### Goal of the exercise
Beginning at the line that contains "Task: Select the 尺码 size label" and ending at the last line of the entries, write out each line exactly; include nothing outside that span.

### Stored data entries
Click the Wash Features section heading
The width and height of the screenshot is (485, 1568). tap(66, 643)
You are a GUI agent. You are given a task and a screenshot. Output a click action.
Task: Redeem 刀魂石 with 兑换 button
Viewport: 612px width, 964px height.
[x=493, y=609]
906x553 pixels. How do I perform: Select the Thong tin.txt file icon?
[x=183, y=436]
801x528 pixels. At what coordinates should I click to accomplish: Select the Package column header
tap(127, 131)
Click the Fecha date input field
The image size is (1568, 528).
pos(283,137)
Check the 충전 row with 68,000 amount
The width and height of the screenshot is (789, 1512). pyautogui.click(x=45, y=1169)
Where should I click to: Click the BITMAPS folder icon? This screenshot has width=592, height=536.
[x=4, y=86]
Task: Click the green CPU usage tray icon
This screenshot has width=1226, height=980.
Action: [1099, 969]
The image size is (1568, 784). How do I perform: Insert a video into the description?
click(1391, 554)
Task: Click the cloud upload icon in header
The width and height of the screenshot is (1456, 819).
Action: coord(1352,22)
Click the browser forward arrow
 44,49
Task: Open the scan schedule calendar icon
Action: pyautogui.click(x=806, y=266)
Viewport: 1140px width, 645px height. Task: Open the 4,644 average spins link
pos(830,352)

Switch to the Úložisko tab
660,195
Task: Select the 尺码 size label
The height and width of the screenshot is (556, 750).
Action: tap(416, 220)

### Finished task
Task: Select the 尺码 size label
The height and width of the screenshot is (556, 750).
Action: tap(416, 220)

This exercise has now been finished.